SARS-CoV-2 nsp13通过靶向cccDNA转录抑制乙型肝炎病毒复制。

研究表明，SARS-CoV-2 非结构蛋白 13（nsp13）可选择性地抑制外显子 DNA 的转录，同时保护染色体 DNA。乙型肝炎病毒（HBV）携带共价闭合环状 DNA（cccDNA），这是一种病毒表观 DNA，存在于受感染的肝细胞核内。cccDNA的持续存在是HBV慢性感染的主要原因。在这项研究中，我们研究了 SARS-CoV-2 nsp13 对 HBV 复制的影响，特别是在 cccDNA 的情况下。我们的研究结果表明，无论在体外还是体内，nsp13 都能通过抑制 HBV cccDNA 的转录有效阻止 HBV 复制。此外，我们还观察到 SARS-CoV-2 nsp13 与 HBV cccDNA 结合，其 NTPase 和螺旋酶活性对抑制 HBV 复制有显著作用。此外，我们的筛选还发现了 nsp13 与 4 号染色体结构维护之间的相互作用，为今后的机理研究开辟了新的途径。本研究提供的证据表明，SARS-CoV-2 nsp13 可作为一种策略，通过特异性靶向 cccDNA 来抑制 HBV 复制。
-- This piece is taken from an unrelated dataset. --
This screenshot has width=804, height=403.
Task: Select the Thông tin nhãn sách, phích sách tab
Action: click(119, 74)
这些发现为探索 nsp13 作为抗击 HBV 感染的前瞻性方法提供了概念证明：为有效抗击乙型肝炎病毒（HBV），开发针对共价闭合环状 DNA（cccDNA）的强效抗病毒药物势在必行。我们的研究旨在评估SARS-CoV-2 nsp13在各种HBV模型中对HBV复制的影响，证实它能显著减少几种HBV复制标记物。此外，我们对 nsp13 和 SMC4 之间相互作用的鉴定为进一步的机理探索打开了大门。这标志着我们的 HBV 抗病毒治疗方法发生了范式转变，引入了一个全新的视角。我们的发现为开发特异性靶向 HBV cccDNA 的抗 HBV 药物提出了一种新策略。
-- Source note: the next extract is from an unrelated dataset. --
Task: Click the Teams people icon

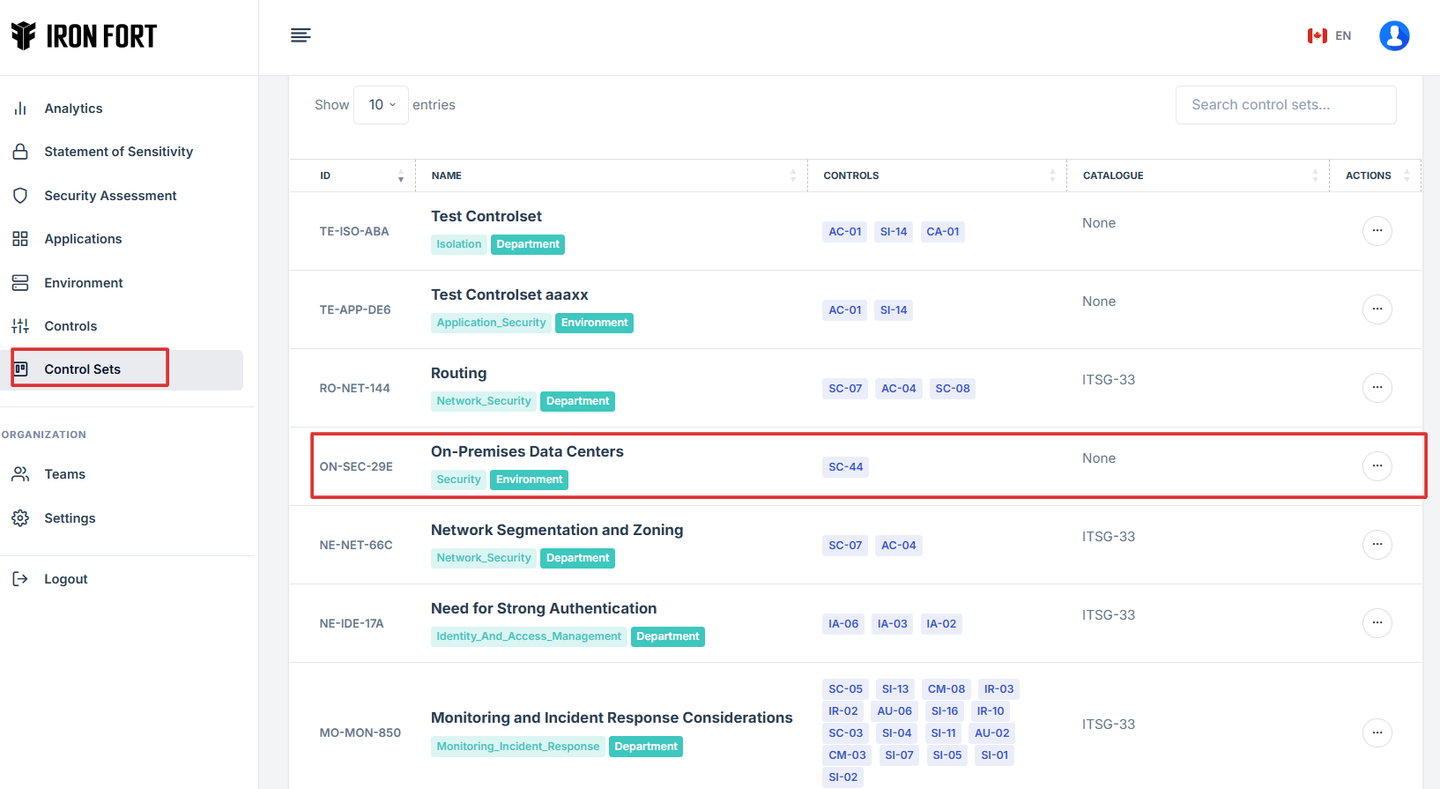Action: (x=20, y=474)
本文章由计算机程序翻译，如有差异，请以英文原文为准。

求助全文

约1分钟内获得全文求助全文

来源期刊

Journal of Virology 医学-病毒学

CiteScore

10.10

自引率

7.40%

发文量

906

审稿时长

1 months

期刊介绍： Journal of Virology (JVI) explores the nature of the viruses of animals, archaea, bacteria, fungi, plants, and protozoa. We welcome papers on virion structure and assembly, viral genome replication and regulation of gene expression, genetic diversity and evolution, virus-cell interactions, cellular responses to infection, transformation and oncogenesis, gene delivery, viral pathogenesis and immunity, and vaccines and antiviral agents.